Work request
From the first line of the data below through the line holding "Viewport: 1356px width, 645px height.", write out each line exactly as it stands.

Saved entries
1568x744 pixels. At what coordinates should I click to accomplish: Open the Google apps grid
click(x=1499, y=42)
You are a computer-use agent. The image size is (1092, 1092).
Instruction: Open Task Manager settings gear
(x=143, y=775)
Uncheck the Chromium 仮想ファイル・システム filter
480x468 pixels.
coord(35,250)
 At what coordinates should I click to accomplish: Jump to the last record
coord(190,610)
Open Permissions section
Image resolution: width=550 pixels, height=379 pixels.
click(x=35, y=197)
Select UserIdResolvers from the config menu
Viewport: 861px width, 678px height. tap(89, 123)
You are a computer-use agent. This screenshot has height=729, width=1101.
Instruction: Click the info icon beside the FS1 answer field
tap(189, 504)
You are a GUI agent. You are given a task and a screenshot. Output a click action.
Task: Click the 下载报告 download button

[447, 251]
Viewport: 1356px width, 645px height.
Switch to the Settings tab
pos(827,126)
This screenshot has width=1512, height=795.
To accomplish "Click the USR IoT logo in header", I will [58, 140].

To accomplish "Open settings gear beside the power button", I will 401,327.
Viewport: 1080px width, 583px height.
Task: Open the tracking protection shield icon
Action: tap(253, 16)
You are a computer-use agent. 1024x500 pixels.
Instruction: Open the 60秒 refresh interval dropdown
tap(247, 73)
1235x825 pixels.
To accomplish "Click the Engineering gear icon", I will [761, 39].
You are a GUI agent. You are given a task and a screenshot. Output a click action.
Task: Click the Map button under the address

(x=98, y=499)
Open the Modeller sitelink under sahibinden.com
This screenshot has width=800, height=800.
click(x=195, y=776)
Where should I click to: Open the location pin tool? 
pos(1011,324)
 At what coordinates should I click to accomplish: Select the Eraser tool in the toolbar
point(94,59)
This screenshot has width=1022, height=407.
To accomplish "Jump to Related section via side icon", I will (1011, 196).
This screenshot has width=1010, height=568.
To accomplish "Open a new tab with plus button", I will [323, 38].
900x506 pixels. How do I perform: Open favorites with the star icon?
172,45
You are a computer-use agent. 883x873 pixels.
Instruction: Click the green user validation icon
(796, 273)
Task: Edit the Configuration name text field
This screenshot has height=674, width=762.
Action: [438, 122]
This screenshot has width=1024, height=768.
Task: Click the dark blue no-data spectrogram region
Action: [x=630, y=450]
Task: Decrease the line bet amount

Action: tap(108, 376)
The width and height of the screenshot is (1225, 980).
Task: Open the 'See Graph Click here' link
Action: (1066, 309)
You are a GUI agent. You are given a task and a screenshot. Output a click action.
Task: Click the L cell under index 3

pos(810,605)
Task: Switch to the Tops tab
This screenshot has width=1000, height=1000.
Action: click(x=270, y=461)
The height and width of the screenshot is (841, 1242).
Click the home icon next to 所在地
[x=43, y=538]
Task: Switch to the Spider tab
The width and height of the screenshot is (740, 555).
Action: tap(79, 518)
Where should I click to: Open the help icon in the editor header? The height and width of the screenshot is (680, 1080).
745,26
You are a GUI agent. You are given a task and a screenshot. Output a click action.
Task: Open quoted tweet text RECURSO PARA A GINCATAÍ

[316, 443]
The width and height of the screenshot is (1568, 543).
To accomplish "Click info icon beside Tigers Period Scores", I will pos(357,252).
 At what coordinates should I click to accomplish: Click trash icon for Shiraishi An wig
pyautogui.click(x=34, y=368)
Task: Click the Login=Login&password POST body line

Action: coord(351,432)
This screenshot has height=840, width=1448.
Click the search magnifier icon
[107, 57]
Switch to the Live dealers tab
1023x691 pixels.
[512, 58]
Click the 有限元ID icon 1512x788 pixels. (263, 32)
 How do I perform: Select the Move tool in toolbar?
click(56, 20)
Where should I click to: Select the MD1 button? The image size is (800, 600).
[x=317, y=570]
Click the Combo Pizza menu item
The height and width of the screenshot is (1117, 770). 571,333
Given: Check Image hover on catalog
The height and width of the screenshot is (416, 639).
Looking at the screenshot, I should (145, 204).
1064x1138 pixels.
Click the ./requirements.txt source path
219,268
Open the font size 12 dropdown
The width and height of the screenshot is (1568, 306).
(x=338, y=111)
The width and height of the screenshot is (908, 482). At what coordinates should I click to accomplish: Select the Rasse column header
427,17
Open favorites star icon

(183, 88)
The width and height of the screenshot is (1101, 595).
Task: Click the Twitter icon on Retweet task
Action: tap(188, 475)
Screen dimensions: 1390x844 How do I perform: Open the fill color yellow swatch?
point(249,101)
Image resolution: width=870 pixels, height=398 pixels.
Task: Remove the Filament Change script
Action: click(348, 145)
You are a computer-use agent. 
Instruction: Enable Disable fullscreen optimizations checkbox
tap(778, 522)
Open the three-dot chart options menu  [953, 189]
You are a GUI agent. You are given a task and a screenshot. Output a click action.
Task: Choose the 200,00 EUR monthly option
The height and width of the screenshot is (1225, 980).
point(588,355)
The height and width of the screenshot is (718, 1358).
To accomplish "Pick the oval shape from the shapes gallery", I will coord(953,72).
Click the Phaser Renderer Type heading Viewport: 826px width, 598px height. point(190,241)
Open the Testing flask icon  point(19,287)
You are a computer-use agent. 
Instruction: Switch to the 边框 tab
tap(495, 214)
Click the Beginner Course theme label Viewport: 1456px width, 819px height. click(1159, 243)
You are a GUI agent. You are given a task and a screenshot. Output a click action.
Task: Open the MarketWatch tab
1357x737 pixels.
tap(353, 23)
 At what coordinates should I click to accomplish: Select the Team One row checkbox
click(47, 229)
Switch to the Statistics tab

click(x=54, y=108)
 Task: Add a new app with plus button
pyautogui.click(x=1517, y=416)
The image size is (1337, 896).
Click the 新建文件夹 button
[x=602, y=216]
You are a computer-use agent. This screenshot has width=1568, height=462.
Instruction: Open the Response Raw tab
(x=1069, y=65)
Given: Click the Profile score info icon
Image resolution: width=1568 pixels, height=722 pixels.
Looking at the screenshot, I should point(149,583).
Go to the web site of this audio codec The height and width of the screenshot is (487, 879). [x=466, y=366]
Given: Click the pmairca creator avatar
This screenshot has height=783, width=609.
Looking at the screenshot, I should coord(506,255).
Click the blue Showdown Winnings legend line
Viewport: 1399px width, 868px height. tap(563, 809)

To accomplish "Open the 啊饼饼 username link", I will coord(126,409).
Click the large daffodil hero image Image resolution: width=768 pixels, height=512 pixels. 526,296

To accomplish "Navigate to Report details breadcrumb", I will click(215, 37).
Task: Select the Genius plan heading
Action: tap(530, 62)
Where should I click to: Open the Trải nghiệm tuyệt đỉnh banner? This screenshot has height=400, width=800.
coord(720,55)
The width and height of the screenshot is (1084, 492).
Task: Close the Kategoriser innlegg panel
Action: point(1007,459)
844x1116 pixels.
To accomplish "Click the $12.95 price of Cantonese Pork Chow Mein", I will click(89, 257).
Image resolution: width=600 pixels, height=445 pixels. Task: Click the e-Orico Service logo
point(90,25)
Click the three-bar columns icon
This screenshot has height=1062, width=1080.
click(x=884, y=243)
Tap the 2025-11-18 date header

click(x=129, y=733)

Result
1568x744 pixels. At what coordinates should I click to accomplish: Open the Google apps grid
click(x=1499, y=42)
You are a computer-use agent. The image size is (1092, 1092).
Instruction: Open Task Manager settings gear
(x=143, y=775)
Uncheck the Chromium 仮想ファイル・システム filter
480x468 pixels.
coord(35,250)
 At what coordinates should I click to accomplish: Jump to the last record
coord(190,610)
Open Permissions section
Image resolution: width=550 pixels, height=379 pixels.
click(x=35, y=197)
Select UserIdResolvers from the config menu
Viewport: 861px width, 678px height. tap(89, 123)
You are a computer-use agent. This screenshot has height=729, width=1101.
Instruction: Click the info icon beside the FS1 answer field
tap(189, 504)
You are a GUI agent. You are given a task and a screenshot. Output a click action.
Task: Click the 下载报告 download button

[447, 251]
Viewport: 1356px width, 645px height.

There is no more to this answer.